Natural disasters can destroy entire civilizations and climate change will only amplify their effects, says Paul Jowitt

From the crucible of the 19th century technological and economic powerhouse came much of the world as we see it today, with successive waves of technical innovation and periods of rapid social change. It simultaneously improved the health of a nation and the well-being of the common man - with improvements in water supply and sanitation and economic growth, and greater equality of opportunity and social mobility.

From that sprang today’s critical infrastructure - the transportation systems of canals, highways, railways and ports; the power systems; the water supply, sewerage and irrigation systems; the production and consumption of consumer goods on a massive scale; and the development of large-scale construction and the changing form of cities and towns.

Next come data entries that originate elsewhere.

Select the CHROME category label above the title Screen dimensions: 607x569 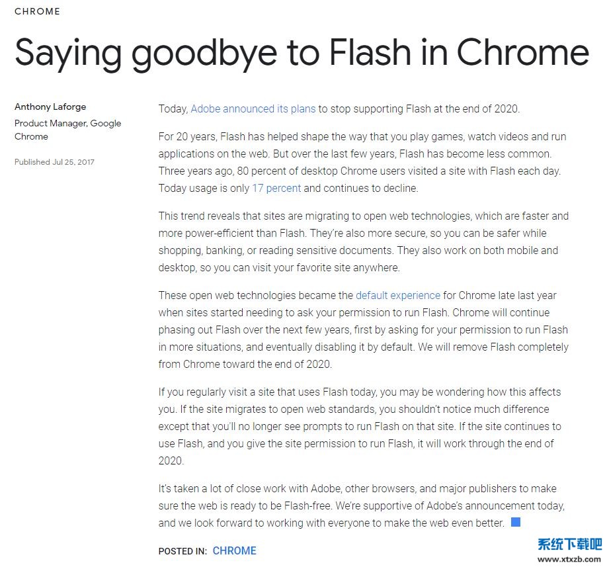(37, 11)
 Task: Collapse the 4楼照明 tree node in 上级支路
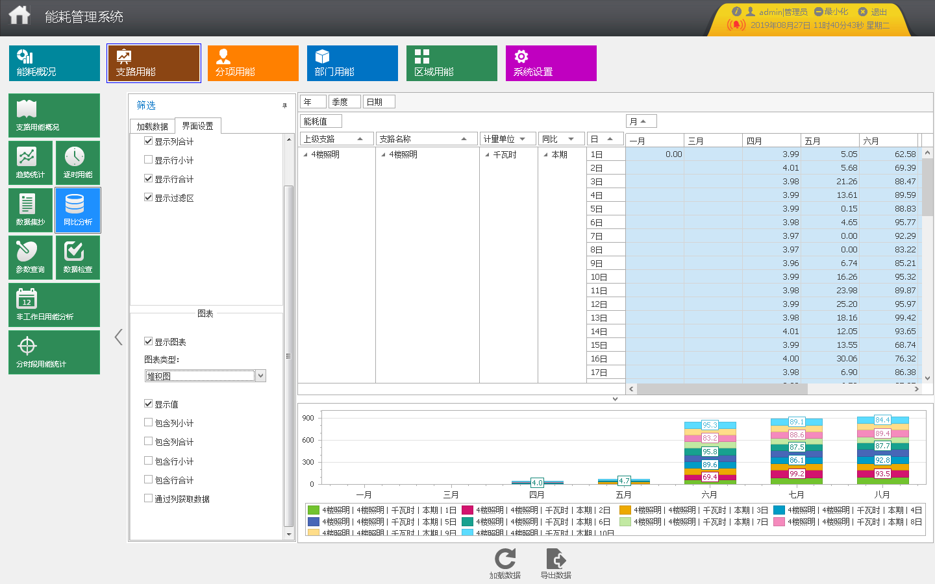click(306, 154)
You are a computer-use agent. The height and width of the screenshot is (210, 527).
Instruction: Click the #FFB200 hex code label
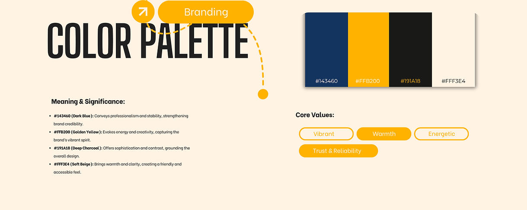tap(367, 81)
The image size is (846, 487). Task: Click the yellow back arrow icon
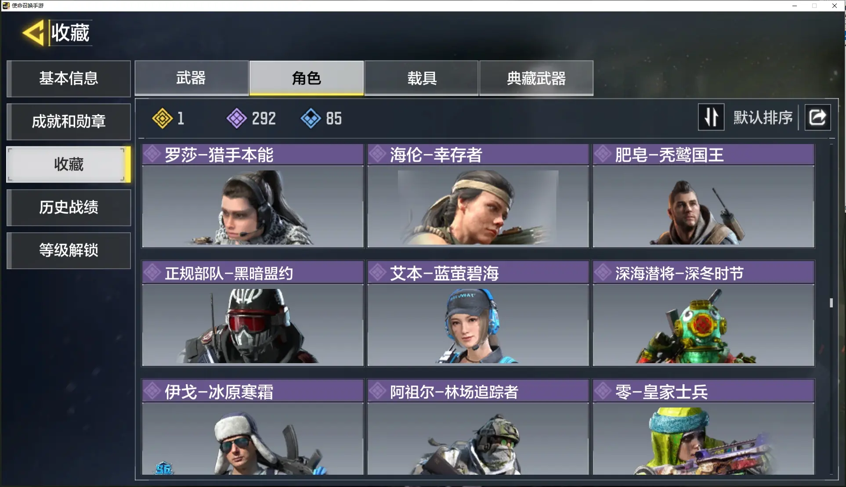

But the risks of that infrastructure breaking down and the scale of the consequences are growing, due to random and non-random sources such as climate change, potential over-dependence on high-technology infrastructure, and increasing urbanisation - in both the developing and developed worlds.
The demand for effective infrastructure services is immense. And we know that when infrastructure fails, things simply go wrong. We saw it when Hurricane Katrina hit New Orleans in 2005. A few simple civil structures - flood levees - failed. Eight hours later, the social cohesion of a city in the world’s richest and most advanced country was reduced to chaos. No electricity, no ATMs, no cash and therefore an inability to buy food or water.

We saw it with 2004’s tsunami in Indonesia, Sri Lanka and India, and again just recently in Samoa. We saw it with earthquakes in China, Pakistan, Italy and Indonesia. We also saw it in the UK with floods in south-west England, Yorkshire and Scotland. Water and electricity supplies were lost, as were homes and personal property. People camped in their drives to protect their shattered properties and remaining possessions.

All this shows we are often hours away from social collapse if critical infrastructure fails.

It is time for an engineering renaissance - to build and rebuild our infrastructure in a burgeoning world, in the face of terrorism, natural disasters and climate change. In the face of a globalised economy, in the fallout from the collapse of the financial systems upon which it was built and in the face of international competition for natural resources.

We are in a world where more than half of the population has no access to the infrastructure platform upon which civilisation and its survival depends. The greatest risks to humanity will be in lesser-developed countries and where the criticality of urban infrastructure - where it exists - will be even more fragile. In places where it doesn’t, the consequences will be even worse.

The effects of climate change - sea-level rise, changes in rainfall patterns, drought and flooding - will also impact most on the most impoverished people of the world. In practical terms, the climate-change debate is over. For climatologists, now is the time for them to monitor and refine their climate models - that is their job. For politicians heading for Copenhagen, now is the time to agree to significantly reduced CO2 emissions and start planning for a low-carbon future.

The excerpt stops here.